■ **QUESTIONS ON THE MATERIAL**:
**a)** Rewrite the part of the Johnston biography starting at "Cince Johnston’s photography" and ending at "overall photography practice.", replacing "book maker" with "bookbinder".
**b)** Name every organization, foundation, festival, or award program mentioned in the Johnston biography.

■ **TEXT**:
Ten years following her daughter’s liver transplant, Johnston photographed her daughter, Ceydie, and the other recipient, Freddy, who shared the donor liver with her. In 2022, she received a Canada Council for the Arts grant for the eponymous named project “Freddy and Ceydie”. With it, Johnston was able to actively pursue her intent on raising awareness around organ donation throughout most of Canada with the hope of eventually changing current deceased donor policy from opt-in to opt-out. She has also participated in several photography festivals with this body of work.
In 2022, Johnston received a Risograph Book Publication Residency at the Penumbra Foundation for the images of her family made during covid--“this place I call home whispers fragments of secrets to me”. To emulate the slowed down pace during the periods of lockdown and a hark to the women in her life who darned, sewed, stitched, she bound each book by hand.
Her third body of work, “a butterfly kiss”, was shortlisted and eventually shown at the Photographia Calabria Festival in 2024. It was also recognized by Urbanautica Institute Awards in 2024 for the category “memories and traditions”.
Currently, Johnston lives in Belgium running a bed and breakfast with her husband.
Cince Johnston’s photography practice explores intimate family narratives alongside moments of street documentary, activist-based storytelling for change and an attempted (and ongoing) eco-consciousness in the making of her self-published books. As a visual artist who is also a mother of five, Johnston is concerned about the landscape of the future, and the possible irony that what she creates in her photographic practice could be part of a greater cycle of micro-destructions contributing to the ailing earth. She is constantly asking, “How can I effectively re-use materials, recycle them, and reduce my chemical footprint in my artistic practice as a digital photographer and as a book maker?” With her residency at VUPhoto (Quebec City) in 2024, she has tried to create a more environmentally responsible workflow to her overall photography practice.

■ **DATASET EXTRACT**:
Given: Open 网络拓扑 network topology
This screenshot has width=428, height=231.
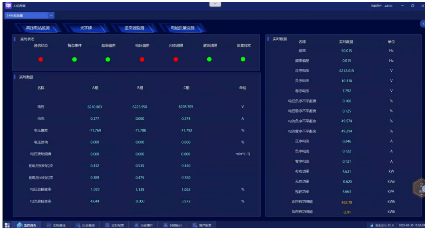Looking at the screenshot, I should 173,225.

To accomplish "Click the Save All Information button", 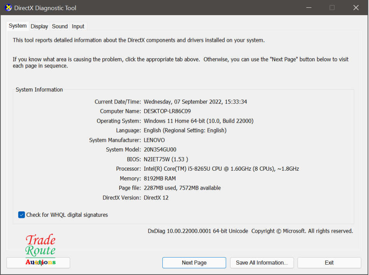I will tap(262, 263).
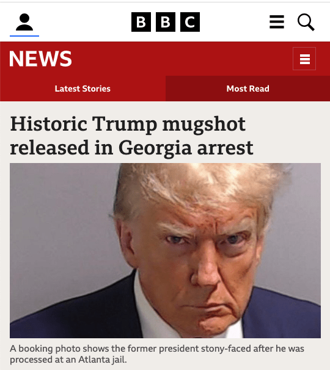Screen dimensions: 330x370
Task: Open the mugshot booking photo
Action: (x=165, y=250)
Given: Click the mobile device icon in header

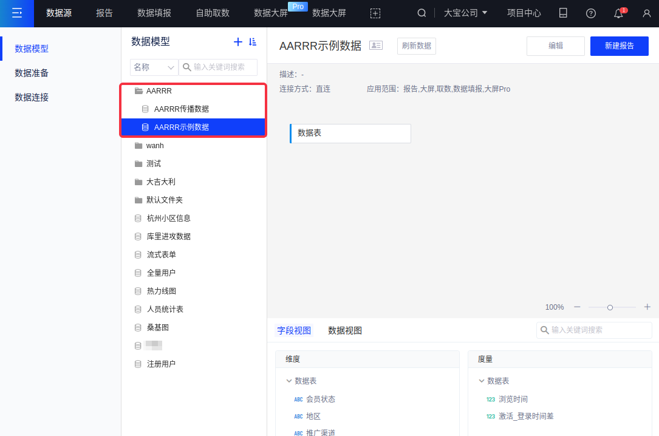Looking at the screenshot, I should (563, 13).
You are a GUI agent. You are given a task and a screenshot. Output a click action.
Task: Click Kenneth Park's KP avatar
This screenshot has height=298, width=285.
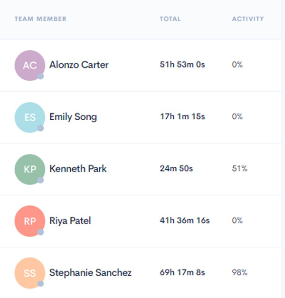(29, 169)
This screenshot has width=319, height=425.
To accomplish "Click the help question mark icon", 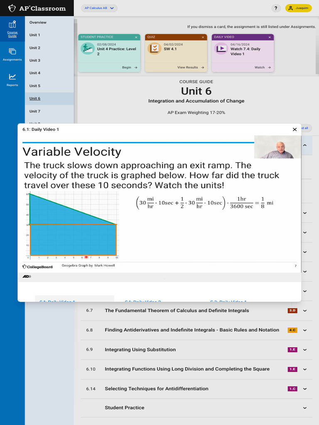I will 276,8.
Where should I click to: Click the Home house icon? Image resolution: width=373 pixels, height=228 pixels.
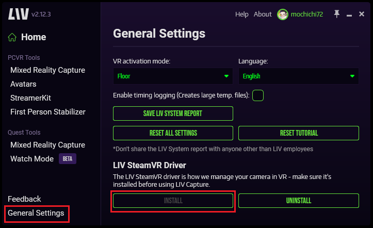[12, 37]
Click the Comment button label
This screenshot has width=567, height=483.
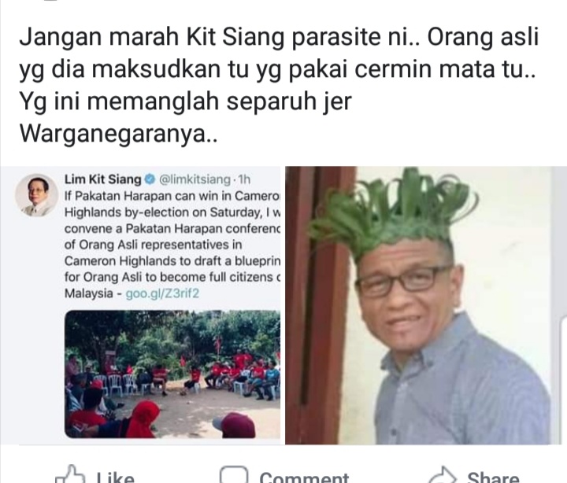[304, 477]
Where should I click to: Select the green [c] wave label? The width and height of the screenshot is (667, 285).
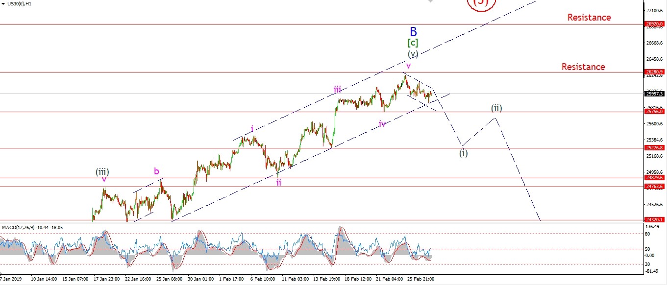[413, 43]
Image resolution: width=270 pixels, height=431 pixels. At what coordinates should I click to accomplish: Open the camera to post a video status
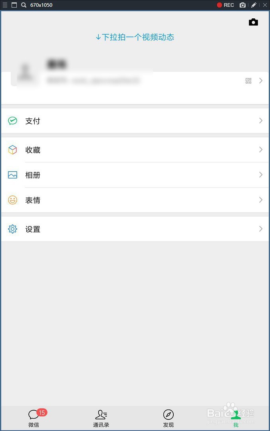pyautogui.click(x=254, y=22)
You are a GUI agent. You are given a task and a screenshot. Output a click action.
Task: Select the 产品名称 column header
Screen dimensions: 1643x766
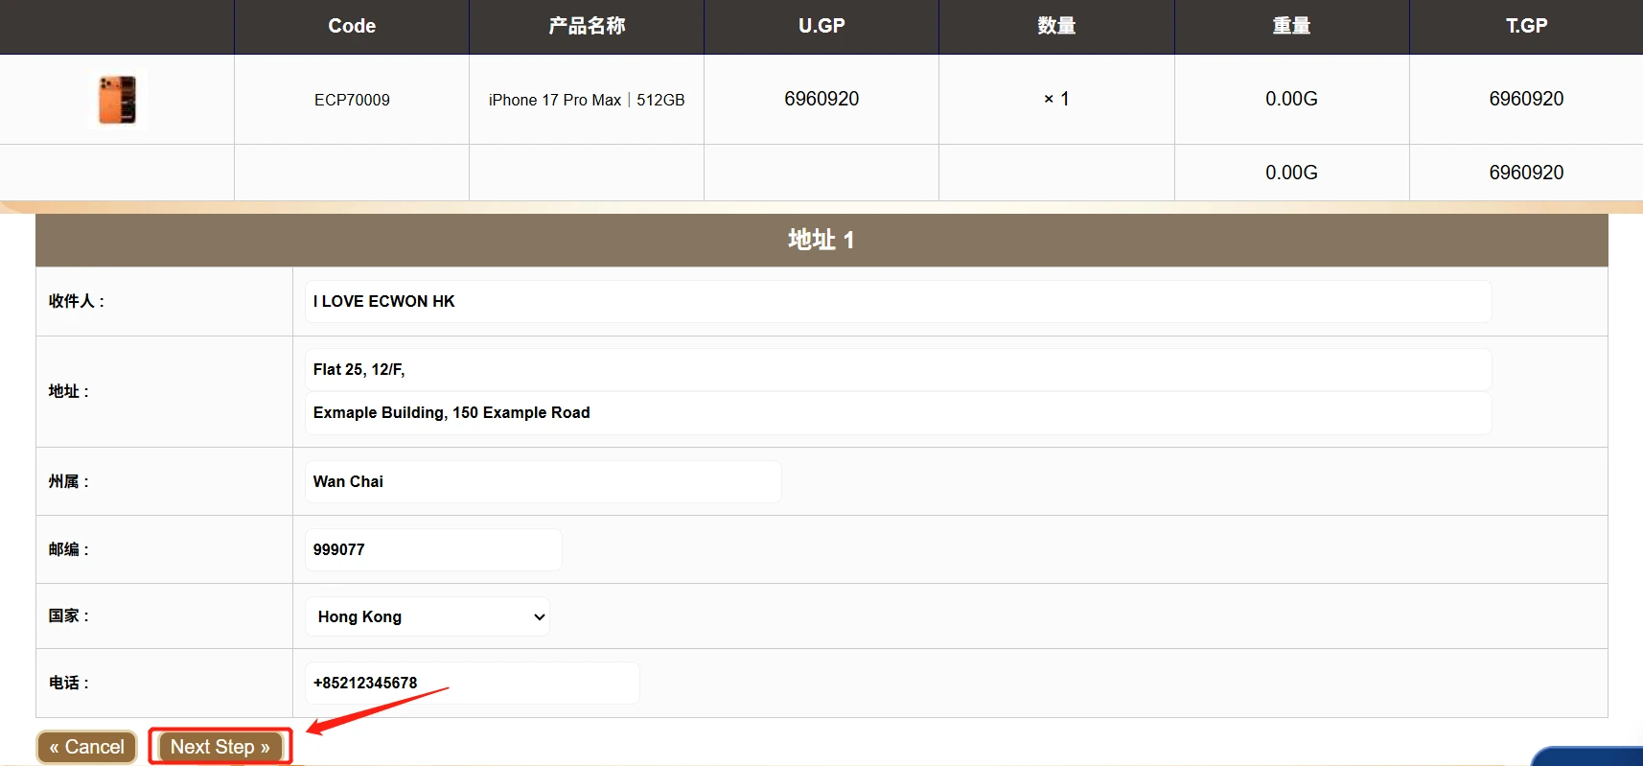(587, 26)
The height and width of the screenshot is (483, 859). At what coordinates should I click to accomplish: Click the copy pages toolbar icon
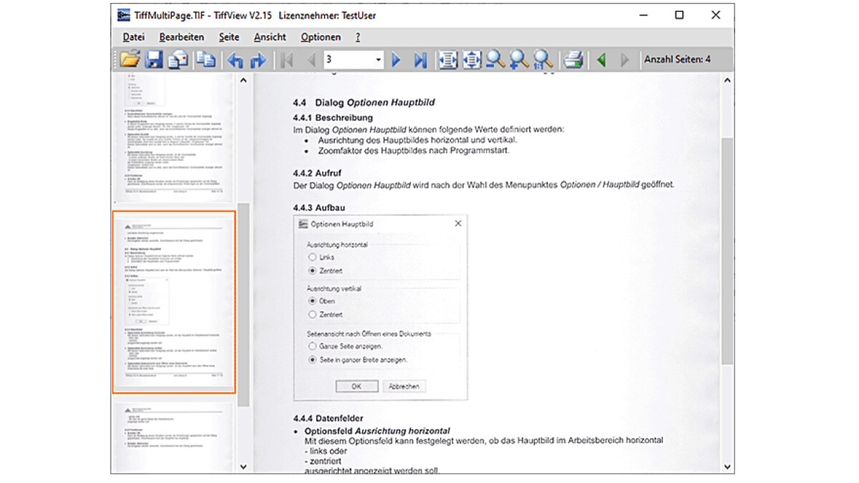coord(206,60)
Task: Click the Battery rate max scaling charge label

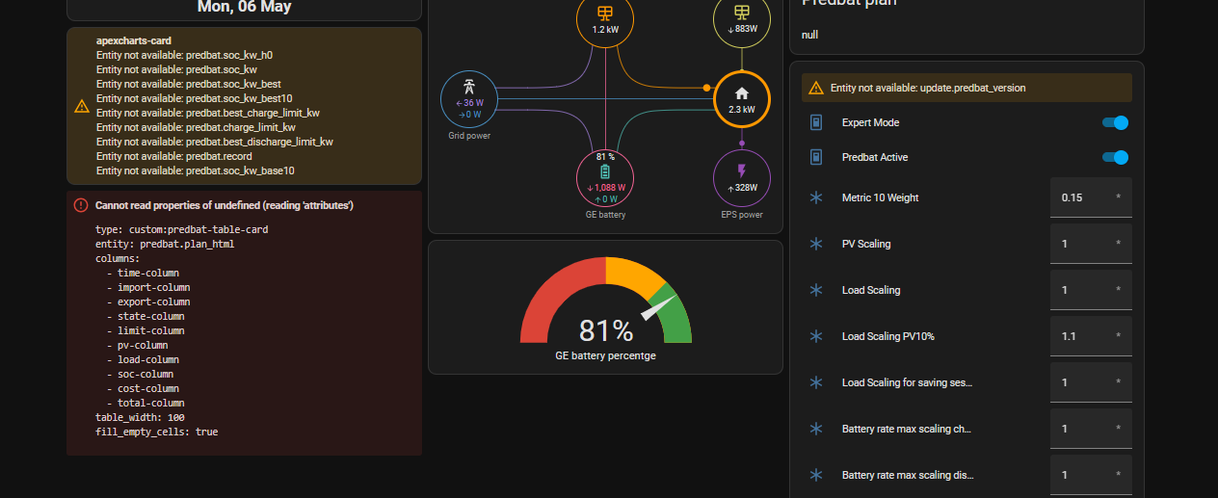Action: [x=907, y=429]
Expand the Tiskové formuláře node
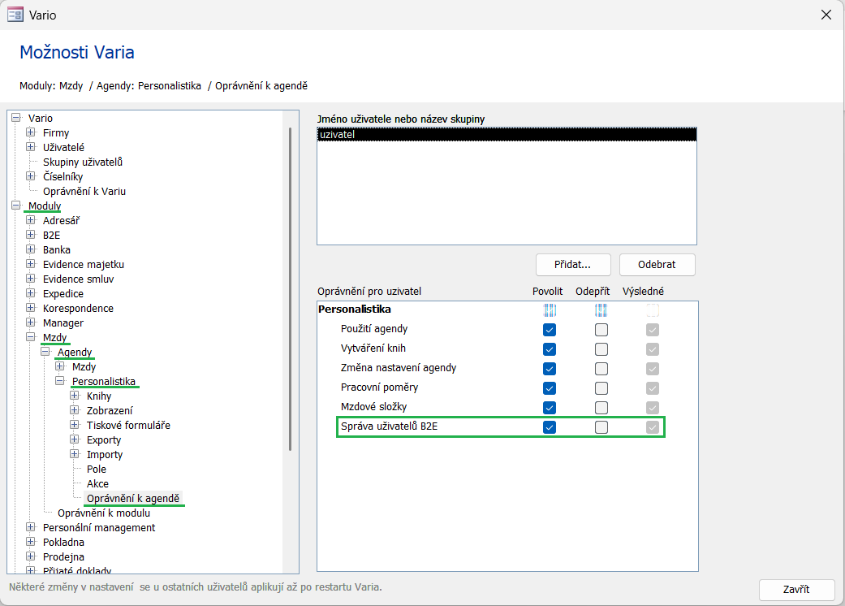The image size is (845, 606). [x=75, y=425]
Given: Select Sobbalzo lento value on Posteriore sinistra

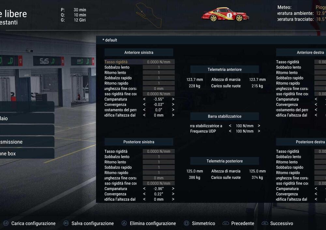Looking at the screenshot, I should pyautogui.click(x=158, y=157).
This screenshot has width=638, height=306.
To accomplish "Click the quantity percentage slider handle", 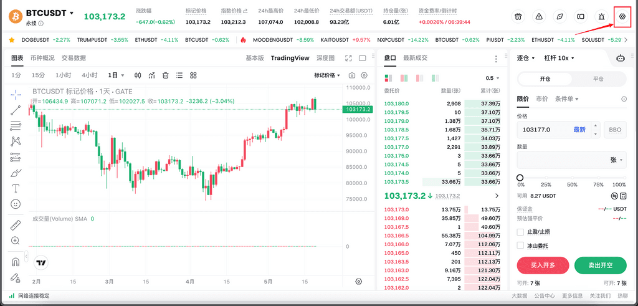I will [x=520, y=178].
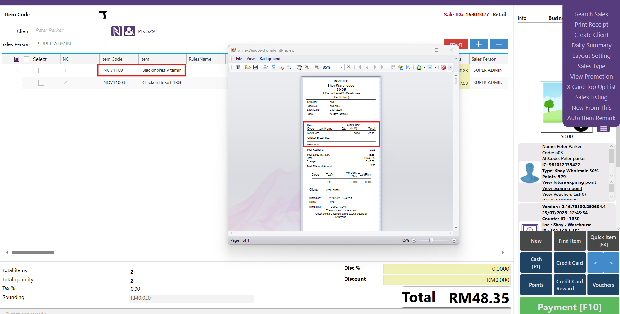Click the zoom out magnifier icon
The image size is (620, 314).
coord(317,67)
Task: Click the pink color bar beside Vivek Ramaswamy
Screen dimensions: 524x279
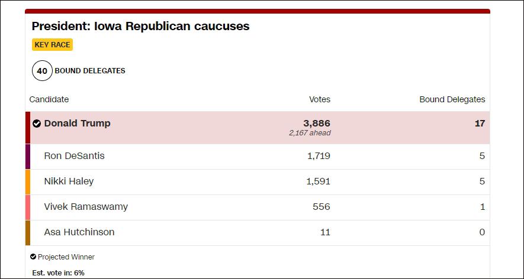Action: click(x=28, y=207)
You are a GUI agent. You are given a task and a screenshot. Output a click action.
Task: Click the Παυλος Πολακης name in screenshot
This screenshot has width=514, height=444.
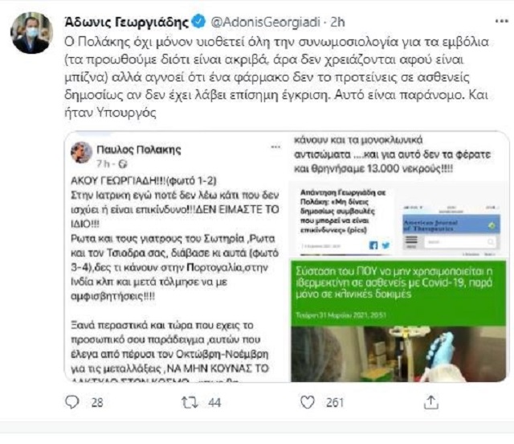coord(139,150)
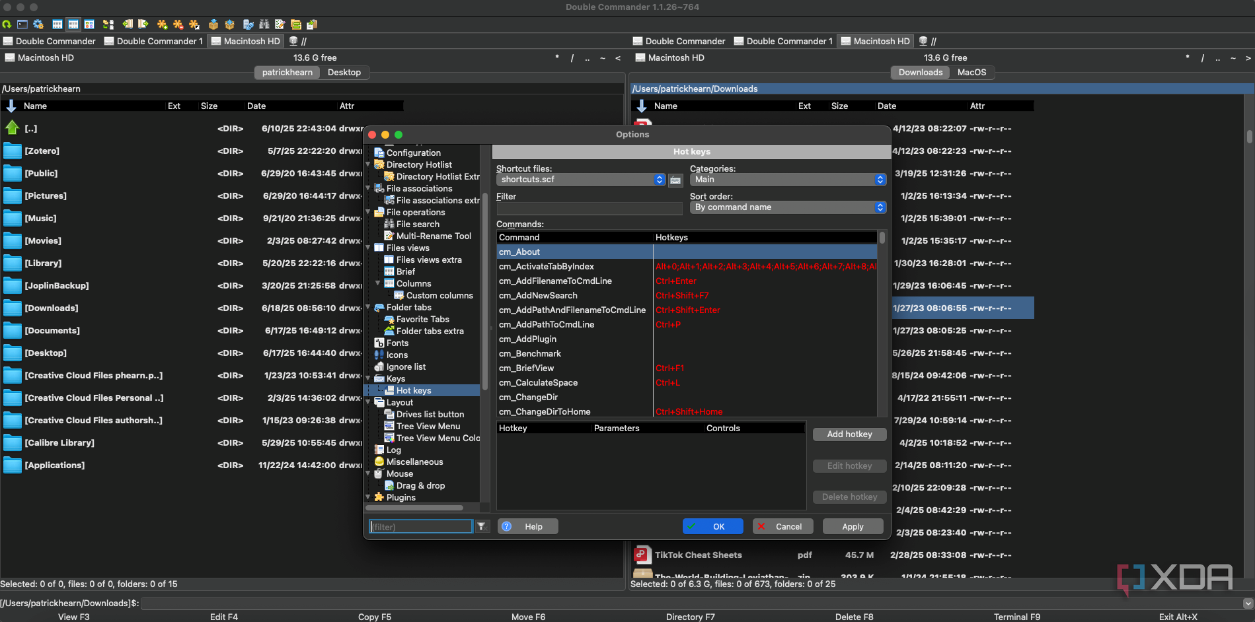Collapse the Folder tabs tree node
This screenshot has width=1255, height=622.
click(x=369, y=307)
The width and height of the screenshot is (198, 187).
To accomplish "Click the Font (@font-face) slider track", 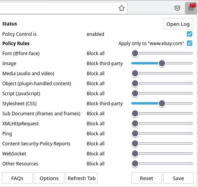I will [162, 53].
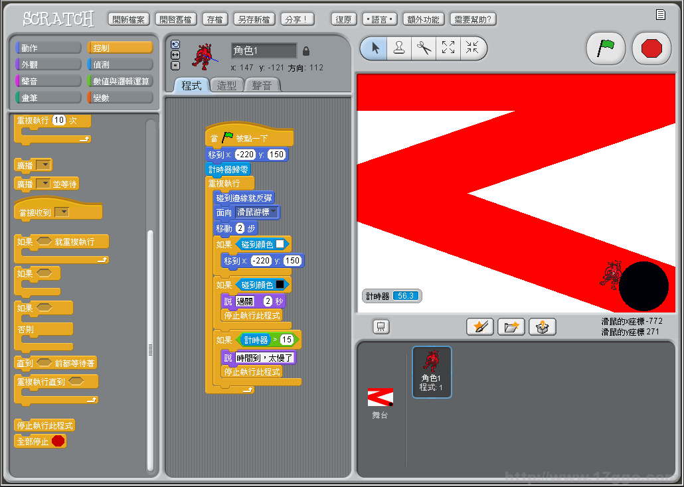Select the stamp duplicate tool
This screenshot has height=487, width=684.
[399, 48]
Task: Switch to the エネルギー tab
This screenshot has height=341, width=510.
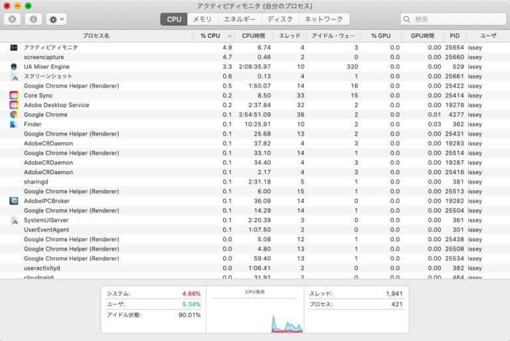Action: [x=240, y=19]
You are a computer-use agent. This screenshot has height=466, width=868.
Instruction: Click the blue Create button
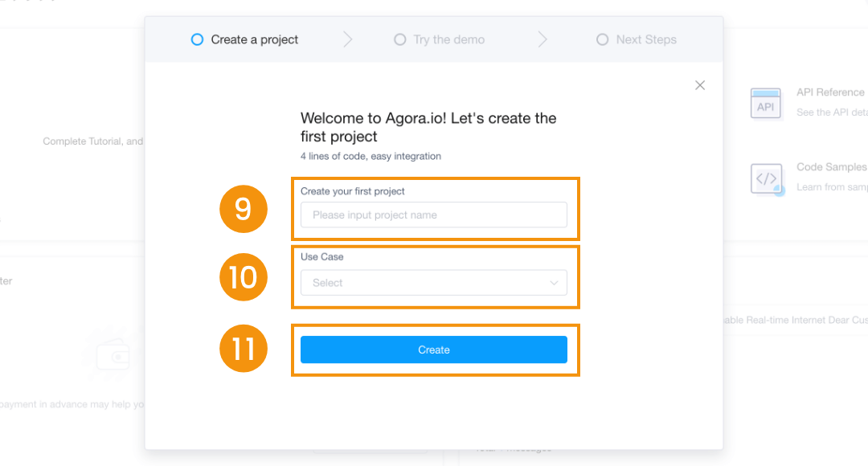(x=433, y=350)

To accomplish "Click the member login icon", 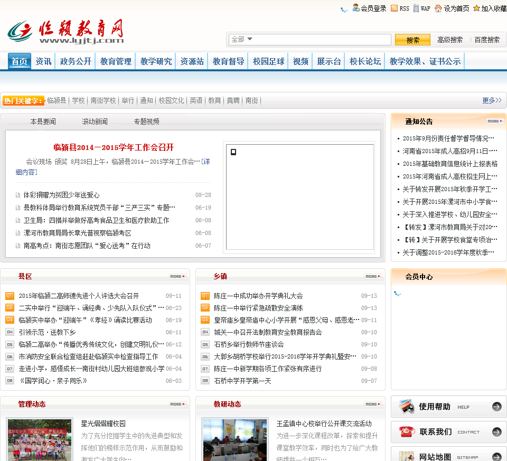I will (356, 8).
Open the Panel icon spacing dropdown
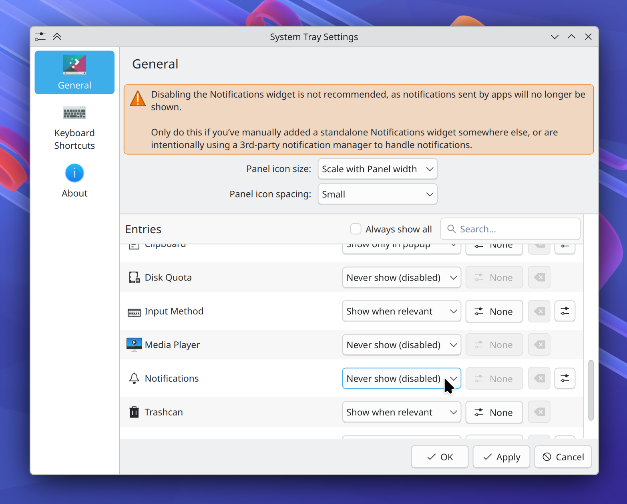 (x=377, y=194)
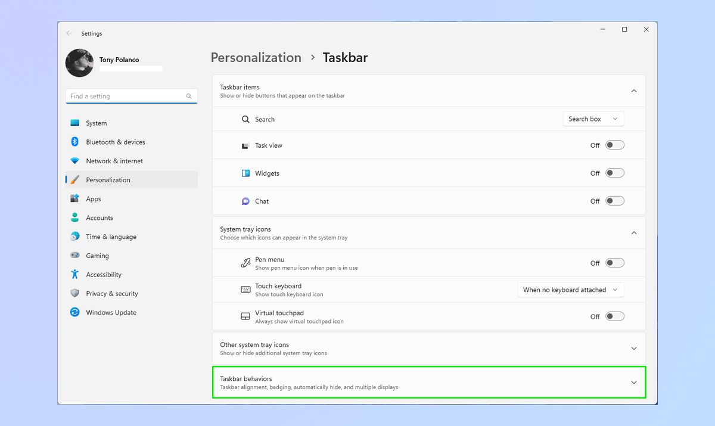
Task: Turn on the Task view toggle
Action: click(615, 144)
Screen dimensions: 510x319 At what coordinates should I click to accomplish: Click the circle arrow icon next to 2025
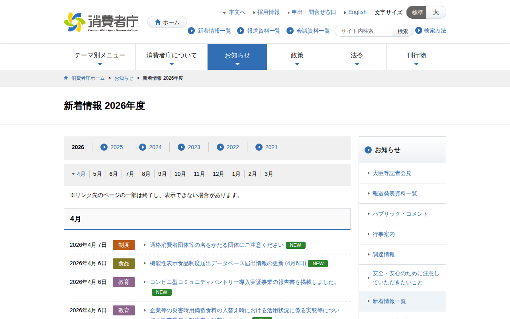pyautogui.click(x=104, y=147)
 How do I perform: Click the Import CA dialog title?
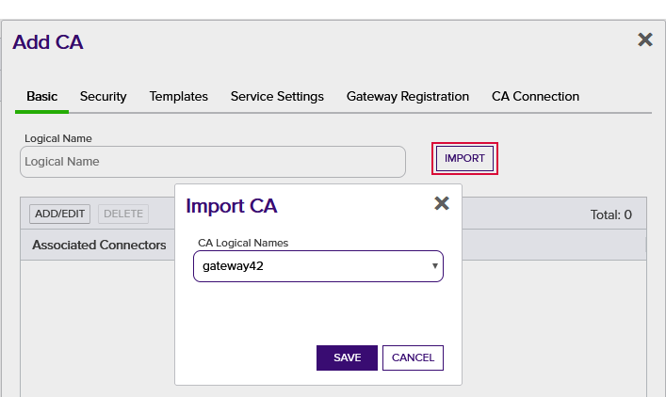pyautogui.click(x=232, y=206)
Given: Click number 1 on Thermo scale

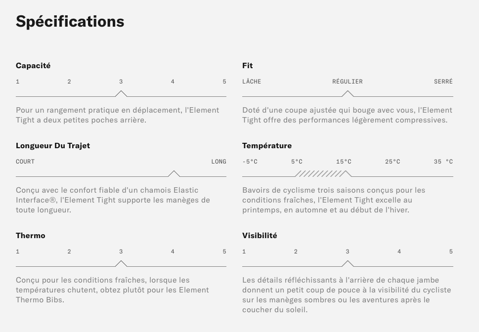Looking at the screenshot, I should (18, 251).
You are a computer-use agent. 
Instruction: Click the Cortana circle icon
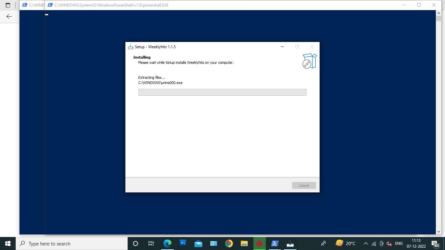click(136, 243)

■ **SOLUTIONS TO EACH TASK**:
**a)**
Cince Johnston’s photography practice explores intimate family narratives alongside moments of street documentary, activist-based storytelling for change and an attempted (and ongoing) eco-consciousness in the making of her self-published books. As a visual artist who is also a mother of five, Johnston is concerned about the landscape of the future, and the possible irony that what she creates in her photographic practice could be part of a greater cycle of micro-destructions contributing to the ailing earth. She is constantly asking, “How can I effectively re-use materials, recycle them, and reduce my chemical footprint in my artistic practice as a digital photographer and as a bookbinder?” With her residency at VUPhoto (Quebec City) in 2024, she has tried to create a more environmentally responsible workflow to her overall photography practice.

**b)**
- Canada Council for the Arts
- Penumbra Foundation
- Photographia Calabria Festival
- Urbanautica Institute Awards
- VUPhoto